Friday, 22 July 2016

Lightning - AC or DC?


As we know that Lightning is an electric discharge in the form of a spark or flash originating in a charged cloud. Lightning is a very long electrical spark, ‘very long meaning greater than about 1 kilometer. Most lightning is generated in thunderstorms and is characterized by a length of 5 to 10 km, at the extreme about 100 km.

What appears as a single flash of lightning usually consist of a number of successive strokes, following the same track in space, at intervals of a few hundredths of a second. The average number of strokes in a multiple stroke is four, but may be as many as 40. The time interval between strokes ranges from 20 to 700 ms, but is most frequently 40-50 ms. The average duration of a complete flash being about 250 ms. Refer Understanding Lightning Phenomena for detail.



Thus we see that Lightning is a phenomenon which lasts for very few seconds and consists of many strokes of high magnitude.

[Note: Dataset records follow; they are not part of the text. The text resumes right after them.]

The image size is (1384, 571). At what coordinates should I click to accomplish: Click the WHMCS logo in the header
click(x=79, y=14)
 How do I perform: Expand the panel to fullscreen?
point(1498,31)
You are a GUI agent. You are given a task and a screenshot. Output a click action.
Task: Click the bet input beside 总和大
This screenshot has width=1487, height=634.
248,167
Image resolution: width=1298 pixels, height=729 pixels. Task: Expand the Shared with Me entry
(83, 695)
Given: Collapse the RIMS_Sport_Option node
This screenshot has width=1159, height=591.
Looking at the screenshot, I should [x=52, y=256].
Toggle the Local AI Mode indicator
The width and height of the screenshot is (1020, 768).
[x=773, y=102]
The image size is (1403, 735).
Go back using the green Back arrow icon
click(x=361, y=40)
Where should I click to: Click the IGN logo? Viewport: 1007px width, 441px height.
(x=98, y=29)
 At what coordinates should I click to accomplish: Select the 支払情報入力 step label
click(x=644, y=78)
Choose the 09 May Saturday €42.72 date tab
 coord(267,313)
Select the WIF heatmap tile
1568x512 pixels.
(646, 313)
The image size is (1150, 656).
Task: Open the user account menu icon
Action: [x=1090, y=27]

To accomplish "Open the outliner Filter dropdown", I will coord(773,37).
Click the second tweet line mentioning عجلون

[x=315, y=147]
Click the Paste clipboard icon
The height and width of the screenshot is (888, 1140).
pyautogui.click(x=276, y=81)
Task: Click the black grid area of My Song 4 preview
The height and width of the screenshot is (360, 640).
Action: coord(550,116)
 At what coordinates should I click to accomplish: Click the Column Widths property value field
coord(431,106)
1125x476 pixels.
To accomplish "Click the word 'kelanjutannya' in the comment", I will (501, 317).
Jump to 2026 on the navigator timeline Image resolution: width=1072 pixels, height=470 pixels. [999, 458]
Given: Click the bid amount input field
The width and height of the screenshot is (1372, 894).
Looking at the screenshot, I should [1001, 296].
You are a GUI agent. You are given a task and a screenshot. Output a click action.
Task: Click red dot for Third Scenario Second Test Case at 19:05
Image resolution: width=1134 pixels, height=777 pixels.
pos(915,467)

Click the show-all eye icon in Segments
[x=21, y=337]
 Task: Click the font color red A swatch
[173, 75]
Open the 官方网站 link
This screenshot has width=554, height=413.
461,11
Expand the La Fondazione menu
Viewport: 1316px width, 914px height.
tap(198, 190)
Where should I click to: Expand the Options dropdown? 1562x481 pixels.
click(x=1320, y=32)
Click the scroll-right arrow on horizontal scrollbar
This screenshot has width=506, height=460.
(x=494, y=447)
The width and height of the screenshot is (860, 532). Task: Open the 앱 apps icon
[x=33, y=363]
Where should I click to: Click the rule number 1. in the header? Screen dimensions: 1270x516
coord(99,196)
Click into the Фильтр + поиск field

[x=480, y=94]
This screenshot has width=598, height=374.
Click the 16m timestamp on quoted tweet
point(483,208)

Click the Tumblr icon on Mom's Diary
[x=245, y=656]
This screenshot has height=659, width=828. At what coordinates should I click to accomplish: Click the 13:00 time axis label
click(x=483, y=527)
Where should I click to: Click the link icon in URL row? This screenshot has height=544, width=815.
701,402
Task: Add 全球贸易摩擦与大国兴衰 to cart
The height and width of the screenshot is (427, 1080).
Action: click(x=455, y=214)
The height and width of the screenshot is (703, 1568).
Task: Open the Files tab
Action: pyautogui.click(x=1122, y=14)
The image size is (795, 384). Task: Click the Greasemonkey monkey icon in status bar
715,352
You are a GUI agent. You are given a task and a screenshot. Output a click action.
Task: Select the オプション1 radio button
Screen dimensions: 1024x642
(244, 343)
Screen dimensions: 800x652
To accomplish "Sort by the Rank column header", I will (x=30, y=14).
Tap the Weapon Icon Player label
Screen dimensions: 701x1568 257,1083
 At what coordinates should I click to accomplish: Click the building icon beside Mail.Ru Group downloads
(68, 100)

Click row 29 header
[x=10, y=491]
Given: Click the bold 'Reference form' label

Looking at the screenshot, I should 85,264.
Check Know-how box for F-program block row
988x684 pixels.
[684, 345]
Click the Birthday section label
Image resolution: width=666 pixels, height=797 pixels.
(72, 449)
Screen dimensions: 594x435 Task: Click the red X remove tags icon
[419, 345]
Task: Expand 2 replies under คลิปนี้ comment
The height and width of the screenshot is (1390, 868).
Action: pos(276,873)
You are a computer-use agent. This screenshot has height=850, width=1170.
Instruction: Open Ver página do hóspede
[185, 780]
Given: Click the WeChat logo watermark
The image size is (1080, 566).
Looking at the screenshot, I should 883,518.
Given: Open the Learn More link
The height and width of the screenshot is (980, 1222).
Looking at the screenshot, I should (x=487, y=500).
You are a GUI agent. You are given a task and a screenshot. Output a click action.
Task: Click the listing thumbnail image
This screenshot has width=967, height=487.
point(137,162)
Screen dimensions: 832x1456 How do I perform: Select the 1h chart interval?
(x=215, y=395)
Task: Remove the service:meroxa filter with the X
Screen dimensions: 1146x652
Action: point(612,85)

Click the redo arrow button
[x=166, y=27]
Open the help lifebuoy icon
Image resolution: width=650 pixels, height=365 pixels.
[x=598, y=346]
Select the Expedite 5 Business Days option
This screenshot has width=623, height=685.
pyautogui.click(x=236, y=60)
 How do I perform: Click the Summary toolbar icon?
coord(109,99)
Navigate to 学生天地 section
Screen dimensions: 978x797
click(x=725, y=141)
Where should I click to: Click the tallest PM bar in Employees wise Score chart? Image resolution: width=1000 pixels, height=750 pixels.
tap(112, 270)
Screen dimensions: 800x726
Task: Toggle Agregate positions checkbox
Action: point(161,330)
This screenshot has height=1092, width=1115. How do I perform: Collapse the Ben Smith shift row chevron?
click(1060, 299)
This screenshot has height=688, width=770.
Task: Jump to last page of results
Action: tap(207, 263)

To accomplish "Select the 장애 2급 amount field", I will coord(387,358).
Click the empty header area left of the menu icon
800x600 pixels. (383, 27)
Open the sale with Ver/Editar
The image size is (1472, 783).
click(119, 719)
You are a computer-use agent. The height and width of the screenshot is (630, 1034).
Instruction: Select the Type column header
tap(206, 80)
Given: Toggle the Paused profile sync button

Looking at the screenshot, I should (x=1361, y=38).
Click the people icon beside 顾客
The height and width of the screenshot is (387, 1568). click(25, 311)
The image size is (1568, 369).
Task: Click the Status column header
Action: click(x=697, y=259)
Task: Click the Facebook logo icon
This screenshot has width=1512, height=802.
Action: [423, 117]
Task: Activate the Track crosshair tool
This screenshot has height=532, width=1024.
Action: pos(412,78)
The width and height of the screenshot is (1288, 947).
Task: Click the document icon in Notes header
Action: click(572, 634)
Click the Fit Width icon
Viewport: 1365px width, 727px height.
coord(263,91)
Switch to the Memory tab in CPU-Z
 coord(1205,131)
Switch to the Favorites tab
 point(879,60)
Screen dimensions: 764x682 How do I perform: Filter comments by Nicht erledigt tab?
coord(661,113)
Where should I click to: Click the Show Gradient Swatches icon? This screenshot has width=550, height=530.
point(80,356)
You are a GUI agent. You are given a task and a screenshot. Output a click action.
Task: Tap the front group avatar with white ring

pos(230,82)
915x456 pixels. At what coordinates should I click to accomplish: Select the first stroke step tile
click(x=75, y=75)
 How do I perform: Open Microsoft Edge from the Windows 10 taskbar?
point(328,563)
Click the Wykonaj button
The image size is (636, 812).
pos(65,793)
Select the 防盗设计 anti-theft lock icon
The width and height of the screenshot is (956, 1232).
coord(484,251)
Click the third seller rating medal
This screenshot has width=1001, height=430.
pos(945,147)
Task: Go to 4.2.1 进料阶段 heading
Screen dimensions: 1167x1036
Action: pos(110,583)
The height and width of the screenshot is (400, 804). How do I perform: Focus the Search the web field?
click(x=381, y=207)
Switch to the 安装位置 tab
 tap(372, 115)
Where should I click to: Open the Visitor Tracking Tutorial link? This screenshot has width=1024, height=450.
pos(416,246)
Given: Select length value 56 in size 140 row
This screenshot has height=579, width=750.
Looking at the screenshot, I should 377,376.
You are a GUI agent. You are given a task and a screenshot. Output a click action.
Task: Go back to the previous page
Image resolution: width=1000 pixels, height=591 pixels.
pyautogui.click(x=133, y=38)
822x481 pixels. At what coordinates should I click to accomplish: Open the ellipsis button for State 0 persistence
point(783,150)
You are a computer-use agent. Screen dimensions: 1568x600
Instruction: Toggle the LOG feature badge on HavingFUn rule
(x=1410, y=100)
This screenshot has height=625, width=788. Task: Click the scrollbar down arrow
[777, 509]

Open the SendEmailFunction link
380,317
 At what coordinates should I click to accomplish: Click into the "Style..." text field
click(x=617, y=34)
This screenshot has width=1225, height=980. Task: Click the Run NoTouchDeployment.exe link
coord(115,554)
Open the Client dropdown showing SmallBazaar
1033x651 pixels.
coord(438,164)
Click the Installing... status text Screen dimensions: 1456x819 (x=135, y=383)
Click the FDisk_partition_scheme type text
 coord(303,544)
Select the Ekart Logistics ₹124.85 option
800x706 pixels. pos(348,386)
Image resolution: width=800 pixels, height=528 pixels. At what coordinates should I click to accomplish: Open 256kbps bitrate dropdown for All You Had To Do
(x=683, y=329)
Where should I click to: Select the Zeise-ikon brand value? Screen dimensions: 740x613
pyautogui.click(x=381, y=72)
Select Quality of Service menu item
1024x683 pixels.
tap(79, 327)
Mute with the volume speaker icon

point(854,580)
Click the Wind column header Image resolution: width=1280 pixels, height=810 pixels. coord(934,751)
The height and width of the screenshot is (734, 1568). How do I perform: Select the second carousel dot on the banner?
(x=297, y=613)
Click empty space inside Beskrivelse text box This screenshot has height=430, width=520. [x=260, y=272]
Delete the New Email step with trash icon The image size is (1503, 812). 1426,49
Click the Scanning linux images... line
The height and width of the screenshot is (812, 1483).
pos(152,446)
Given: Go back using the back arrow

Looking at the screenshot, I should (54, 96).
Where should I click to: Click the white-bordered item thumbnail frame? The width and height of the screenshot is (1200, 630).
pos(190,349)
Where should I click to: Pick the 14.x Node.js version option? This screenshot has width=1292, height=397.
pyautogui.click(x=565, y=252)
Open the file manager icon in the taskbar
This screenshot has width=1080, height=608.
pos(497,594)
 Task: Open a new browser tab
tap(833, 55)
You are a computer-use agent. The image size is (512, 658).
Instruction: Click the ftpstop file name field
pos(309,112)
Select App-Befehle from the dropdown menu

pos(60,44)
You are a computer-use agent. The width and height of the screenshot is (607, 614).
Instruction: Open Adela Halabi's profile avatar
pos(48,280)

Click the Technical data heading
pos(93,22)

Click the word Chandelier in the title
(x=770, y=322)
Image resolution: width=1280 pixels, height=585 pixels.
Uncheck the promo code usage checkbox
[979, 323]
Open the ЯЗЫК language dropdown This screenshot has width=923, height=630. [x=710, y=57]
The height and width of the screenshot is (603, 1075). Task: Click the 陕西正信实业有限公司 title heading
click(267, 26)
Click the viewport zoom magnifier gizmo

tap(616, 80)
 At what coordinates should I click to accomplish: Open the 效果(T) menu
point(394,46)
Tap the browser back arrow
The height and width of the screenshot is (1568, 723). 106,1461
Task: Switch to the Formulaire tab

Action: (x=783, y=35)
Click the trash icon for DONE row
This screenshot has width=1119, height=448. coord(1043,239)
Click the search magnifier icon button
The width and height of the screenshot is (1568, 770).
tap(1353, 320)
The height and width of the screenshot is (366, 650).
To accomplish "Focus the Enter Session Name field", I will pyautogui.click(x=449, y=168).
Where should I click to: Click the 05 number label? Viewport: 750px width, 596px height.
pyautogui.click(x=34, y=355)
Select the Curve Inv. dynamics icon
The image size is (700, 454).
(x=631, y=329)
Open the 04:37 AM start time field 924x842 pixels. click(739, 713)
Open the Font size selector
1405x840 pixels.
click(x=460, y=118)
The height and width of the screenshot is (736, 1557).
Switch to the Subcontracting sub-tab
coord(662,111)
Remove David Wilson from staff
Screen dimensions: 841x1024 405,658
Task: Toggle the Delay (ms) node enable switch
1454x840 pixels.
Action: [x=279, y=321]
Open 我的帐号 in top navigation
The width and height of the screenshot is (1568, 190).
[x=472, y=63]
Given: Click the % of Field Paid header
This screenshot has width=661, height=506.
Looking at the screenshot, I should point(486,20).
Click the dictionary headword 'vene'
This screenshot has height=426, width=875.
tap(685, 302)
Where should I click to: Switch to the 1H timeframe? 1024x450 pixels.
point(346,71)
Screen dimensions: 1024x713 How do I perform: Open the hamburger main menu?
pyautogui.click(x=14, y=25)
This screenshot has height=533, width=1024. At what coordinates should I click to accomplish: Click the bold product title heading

Therefore, Lightning is neither DC nor AC. It is more like an impulse signal or a series of occurrences of impulse signals.

A DC signal should have constant magnitude throughout the entire time. Mathematically its magnitude must be same in -∞<t<∞ .

Practically any signal whose ripple factor is less than three percent is taken as DC signal and its magnitude must be within the limits of ± 3 % during the usage period.

Thus Lightening cannot be a DC.

Lightning cannot be AC, since the wave shape of Lightning current is not sine-wave shaped voltage. A typical lightning current waveform looks something like this as shown below. This complete event (A, B and C) is a single strike.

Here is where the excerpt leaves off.